Die hochverschuldete Kinowelt Medien AG will ein vor zwei Jahren für 500 Millionen DM erworbenes Filmpaket nach einem Zeitungsbericht größtenteils an den amerikanischen Warner Brothers-Konzern zurückgeben, um eine Insolvenz abzuwenden.

Reuters MÜNCHEN. Kinowelt und Warner seien schon in der "Schlussphase der Verhandlungen", berichtete die "Süddeutsche Zeitung" unter Berufung auf das Hollywood-Studio am Sonntag. Kinowelt wolle nur die Filme behalten, die man in Deutschland auch weiterverkaufen könne, heißt es in dem Bericht. Nach Schätzungen von Analysten muss Kinowelt noch im laufenden Jahr 300 Mill. Euro (knapp 600 Mill. DM) an Krediten zurückzahlen. Kinowelt war am Wochenende nicht für eine Stellungnahme zu erreichen.

Warner Brothers blockiere den Weiterverkauf eines Teils des Filmpakets an die öffentlich-rechtlichen Sender ARD und ZDF, da Kinowelt keine Sicherheiten für die ausstehenden Ratenzahlungen vorweisen könne, berichtete die Zeitung weiter. Dadurch seien Geschäfte über mehr als 150 Millionen DM eingefroren. Kinowelt hatte im Juni mitgeteilt, 40 Filme an das ZDF verkauft zu haben.

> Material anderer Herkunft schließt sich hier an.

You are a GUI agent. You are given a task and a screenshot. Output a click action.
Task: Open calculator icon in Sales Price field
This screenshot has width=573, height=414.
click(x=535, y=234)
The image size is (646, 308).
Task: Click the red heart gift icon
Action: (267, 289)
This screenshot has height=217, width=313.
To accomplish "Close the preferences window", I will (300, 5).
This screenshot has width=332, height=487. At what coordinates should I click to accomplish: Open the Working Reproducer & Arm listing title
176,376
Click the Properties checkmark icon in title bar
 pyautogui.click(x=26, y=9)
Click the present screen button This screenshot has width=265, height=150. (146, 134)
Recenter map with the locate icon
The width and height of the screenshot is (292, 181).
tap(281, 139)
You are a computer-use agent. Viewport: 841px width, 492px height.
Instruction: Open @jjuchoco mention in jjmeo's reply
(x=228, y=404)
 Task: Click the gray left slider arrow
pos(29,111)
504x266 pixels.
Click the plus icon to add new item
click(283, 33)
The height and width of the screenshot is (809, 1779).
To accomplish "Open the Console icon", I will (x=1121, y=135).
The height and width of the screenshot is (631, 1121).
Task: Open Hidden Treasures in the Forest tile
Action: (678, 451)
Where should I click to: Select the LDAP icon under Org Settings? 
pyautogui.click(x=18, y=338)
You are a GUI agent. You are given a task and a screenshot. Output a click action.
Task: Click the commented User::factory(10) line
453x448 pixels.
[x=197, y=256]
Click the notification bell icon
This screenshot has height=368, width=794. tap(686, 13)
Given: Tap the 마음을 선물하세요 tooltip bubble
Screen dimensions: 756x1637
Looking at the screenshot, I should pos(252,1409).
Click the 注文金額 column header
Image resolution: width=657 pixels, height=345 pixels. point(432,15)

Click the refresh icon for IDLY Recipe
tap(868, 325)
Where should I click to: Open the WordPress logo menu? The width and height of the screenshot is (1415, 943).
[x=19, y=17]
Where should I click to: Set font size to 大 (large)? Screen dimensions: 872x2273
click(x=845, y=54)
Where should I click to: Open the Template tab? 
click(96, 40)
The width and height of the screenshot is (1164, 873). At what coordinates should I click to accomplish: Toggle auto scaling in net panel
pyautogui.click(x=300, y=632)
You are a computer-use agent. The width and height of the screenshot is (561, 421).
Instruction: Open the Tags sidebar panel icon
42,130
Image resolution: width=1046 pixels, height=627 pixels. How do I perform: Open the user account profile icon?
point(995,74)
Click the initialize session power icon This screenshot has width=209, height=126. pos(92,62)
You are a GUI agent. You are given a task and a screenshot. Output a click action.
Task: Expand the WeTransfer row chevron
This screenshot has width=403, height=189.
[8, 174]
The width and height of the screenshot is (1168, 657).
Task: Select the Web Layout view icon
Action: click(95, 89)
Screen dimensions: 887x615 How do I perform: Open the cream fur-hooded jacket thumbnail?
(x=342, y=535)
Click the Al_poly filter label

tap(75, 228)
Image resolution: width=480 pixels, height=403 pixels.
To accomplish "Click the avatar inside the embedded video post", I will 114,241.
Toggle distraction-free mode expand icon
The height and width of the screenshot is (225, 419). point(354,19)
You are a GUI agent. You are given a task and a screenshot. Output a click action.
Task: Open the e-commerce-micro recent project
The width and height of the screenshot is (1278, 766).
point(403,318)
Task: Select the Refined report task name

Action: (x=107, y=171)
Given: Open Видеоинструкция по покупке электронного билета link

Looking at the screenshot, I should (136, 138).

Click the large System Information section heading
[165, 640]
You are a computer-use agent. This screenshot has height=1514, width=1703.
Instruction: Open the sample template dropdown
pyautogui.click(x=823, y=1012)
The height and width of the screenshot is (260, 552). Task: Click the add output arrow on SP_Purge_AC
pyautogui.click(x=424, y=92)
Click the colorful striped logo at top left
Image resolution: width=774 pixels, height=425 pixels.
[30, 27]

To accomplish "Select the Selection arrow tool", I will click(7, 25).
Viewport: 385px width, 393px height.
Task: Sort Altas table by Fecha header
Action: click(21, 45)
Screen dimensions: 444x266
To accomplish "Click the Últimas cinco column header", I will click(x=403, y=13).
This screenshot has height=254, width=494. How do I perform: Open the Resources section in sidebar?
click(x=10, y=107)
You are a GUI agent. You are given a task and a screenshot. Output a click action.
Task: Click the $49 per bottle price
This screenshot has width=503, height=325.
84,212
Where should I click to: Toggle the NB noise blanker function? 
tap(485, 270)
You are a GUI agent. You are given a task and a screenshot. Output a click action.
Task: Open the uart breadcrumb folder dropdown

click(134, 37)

Kinowelt spricht nach eigenen Angaben schon seit Monaten mit den Gläubigerbanken, zu denen unter anderem die BHF-Bank und die Hypo-Vereinsbank gehören, über ein Sanierungskonzept. Sie hatten sich anfangs uneins über die Überlebenschancen des Medienunternehmens gezeigt, sind nach Angaben aus Finanzkreisen inzwischen aber offensichtlich einig, noch abzuwarten, um ihre Kredite nicht vorzeitig aufzugeben. Nach dem Zeitungsbericht hat die BHF-Bank in der vergangenen Woche die Mietrückstände für die Firmenzentrale in einer ehemaligen Kaserne in München bezahlt.